Inclusion, prévention et performance : un même enjeu
Adapter l’organisation du travail pour des profils TDAH : ce n’est pas « favoriser », ce n’est pas « infantiliser », ce n’est pas « baisser les exigences ».
C’est agir sur les leviers réels de la performance, prévenir l’épuisement professionnel et sécuriser les parcours.
Les environnements structurés, clairs et prévisibles ne brident pas la performance. Ils la rendent durable.
En résumé
Le TDAH au travail n’est pas un problème d’attention. C’est un enjeu de régulation, de motivation et d’environnement.
Comprendre ces mécanismes, c’est cesser d’attribuer aux personnes ce qui relève de l’organisation.
Et c’est là que commence une inclusion réellement efficace.
Repères scientifiques
Les éléments développés dans cet article s’appuient sur des travaux scientifiques reconnus en neurosciences, psychologie et santé au travail :
- INSERM – Trouble déficit de l’attention avec ou sans hyperactivité (TDAH).

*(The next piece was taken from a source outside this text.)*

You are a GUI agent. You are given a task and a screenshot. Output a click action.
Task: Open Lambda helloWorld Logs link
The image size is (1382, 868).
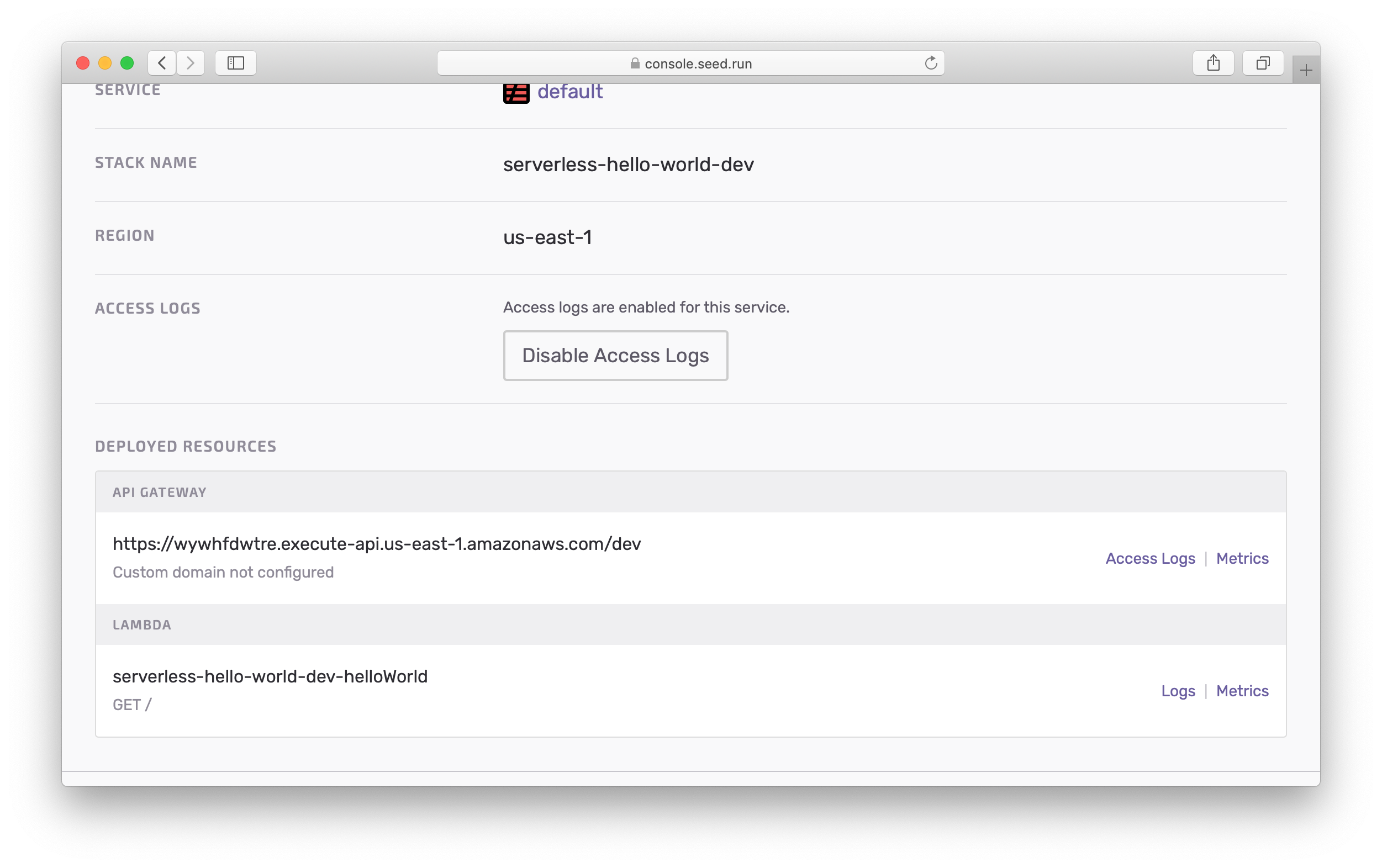1178,691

- HAS (Haute Autorité de Santé) – TDAH chez l’adulte.
- Barkley, R. A. (2015) – Fonctions exécutives et autorégulation.
- Volkow et al. (2009) – Dopamine et motivation.
- Sonuga-Barke et al. (2011) – Régulation motivationnelle.
Ces travaux convergent vers une même conclusion : le TDAH relève avant tout de mécanismes de régulation, et non d’un déficit d’attention ou de volonté.